--- START SOURCE MATERIAL ---

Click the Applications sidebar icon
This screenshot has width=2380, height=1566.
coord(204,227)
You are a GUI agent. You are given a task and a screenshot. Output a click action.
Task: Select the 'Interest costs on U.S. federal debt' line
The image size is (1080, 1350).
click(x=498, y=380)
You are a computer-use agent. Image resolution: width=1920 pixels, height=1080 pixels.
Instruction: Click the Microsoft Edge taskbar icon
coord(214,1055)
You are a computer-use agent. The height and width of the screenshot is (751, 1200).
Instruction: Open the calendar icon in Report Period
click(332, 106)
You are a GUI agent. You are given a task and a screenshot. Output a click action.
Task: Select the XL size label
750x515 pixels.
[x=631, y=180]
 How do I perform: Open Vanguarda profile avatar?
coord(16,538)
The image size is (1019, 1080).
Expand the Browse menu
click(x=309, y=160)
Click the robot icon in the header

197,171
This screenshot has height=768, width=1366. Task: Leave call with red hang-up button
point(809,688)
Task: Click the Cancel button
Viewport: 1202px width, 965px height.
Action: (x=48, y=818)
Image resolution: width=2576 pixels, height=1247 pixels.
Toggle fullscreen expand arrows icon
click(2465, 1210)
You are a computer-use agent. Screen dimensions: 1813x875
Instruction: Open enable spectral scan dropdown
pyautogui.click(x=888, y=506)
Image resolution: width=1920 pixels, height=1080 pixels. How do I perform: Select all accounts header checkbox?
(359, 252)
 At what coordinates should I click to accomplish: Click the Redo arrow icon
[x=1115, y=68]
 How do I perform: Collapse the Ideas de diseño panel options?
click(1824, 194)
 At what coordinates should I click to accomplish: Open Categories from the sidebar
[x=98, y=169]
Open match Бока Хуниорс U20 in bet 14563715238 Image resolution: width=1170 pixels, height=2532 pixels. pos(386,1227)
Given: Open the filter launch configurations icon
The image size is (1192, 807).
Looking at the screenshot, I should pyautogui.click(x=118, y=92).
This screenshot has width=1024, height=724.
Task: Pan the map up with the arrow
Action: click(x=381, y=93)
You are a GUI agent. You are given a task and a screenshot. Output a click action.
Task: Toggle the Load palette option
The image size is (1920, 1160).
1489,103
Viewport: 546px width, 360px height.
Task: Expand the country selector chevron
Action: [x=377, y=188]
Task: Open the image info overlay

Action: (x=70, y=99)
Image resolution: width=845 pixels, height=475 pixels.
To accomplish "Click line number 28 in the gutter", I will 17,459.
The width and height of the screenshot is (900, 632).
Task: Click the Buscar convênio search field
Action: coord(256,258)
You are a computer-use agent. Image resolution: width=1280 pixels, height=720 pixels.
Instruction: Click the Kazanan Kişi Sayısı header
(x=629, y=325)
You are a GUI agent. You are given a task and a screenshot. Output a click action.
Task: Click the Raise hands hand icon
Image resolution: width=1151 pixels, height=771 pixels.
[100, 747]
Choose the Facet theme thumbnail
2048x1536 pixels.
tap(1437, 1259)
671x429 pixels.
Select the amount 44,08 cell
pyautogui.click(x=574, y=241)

--- END SOURCE MATERIAL ---

Write out all of the records again, swapping every "Instruction" for "Command" and keeping everything else the same.

Click the Applications sidebar icon
This screenshot has width=2380, height=1566.
coord(204,227)
You are a GUI agent. You are given a task and a screenshot. Output a click action.
Task: Select the 'Interest costs on U.S. federal debt' line
The image size is (1080, 1350).
click(x=498, y=380)
You are a computer-use agent. Image resolution: width=1920 pixels, height=1080 pixels.
Command: Click the Microsoft Edge taskbar icon
coord(214,1055)
You are a computer-use agent. The height and width of the screenshot is (751, 1200).
Command: Open the calendar icon in Report Period
click(332, 106)
You are a GUI agent. You are given a task and a screenshot. Output a click action.
Task: Select the XL size label
750x515 pixels.
[x=631, y=180]
 How do I perform: Open Vanguarda profile avatar?
coord(16,538)
The image size is (1019, 1080).
Expand the Browse menu
click(x=309, y=160)
Click the robot icon in the header

197,171
This screenshot has height=768, width=1366. Task: Leave call with red hang-up button
point(809,688)
Task: Click the Cancel button
Viewport: 1202px width, 965px height.
Action: (x=48, y=818)
Image resolution: width=2576 pixels, height=1247 pixels.
Toggle fullscreen expand arrows icon
click(2465, 1210)
You are a computer-use agent. Screen dimensions: 1813x875
Command: Open enable spectral scan dropdown
pyautogui.click(x=888, y=506)
Image resolution: width=1920 pixels, height=1080 pixels. How do I perform: Select all accounts header checkbox?
(359, 252)
 At what coordinates should I click to accomplish: Click the Redo arrow icon
[x=1115, y=68]
 How do I perform: Collapse the Ideas de diseño panel options?
click(1824, 194)
 At what coordinates should I click to accomplish: Open Categories from the sidebar
[x=98, y=169]
Open match Бока Хуниорс U20 in bet 14563715238 Image resolution: width=1170 pixels, height=2532 pixels. pos(386,1227)
Given: Open the filter launch configurations icon
The image size is (1192, 807).
Looking at the screenshot, I should pyautogui.click(x=118, y=92).
This screenshot has width=1024, height=724.
Task: Pan the map up with the arrow
Action: click(x=381, y=93)
You are a GUI agent. You are given a task and a screenshot. Output a click action.
Task: Toggle the Load palette option
The image size is (1920, 1160).
1489,103
Viewport: 546px width, 360px height.
Task: Expand the country selector chevron
Action: [x=377, y=188]
Task: Open the image info overlay

Action: (x=70, y=99)
Image resolution: width=845 pixels, height=475 pixels.
To accomplish "Click line number 28 in the gutter", I will 17,459.
The width and height of the screenshot is (900, 632).
Task: Click the Buscar convênio search field
Action: coord(256,258)
You are a computer-use agent. Image resolution: width=1280 pixels, height=720 pixels.
Command: Click the Kazanan Kişi Sayısı header
(x=629, y=325)
You are a GUI agent. You are given a task and a screenshot. Output a click action.
Task: Click the Raise hands hand icon
Image resolution: width=1151 pixels, height=771 pixels.
[100, 747]
Choose the Facet theme thumbnail
2048x1536 pixels.
tap(1437, 1259)
671x429 pixels.
Select the amount 44,08 cell
pyautogui.click(x=574, y=241)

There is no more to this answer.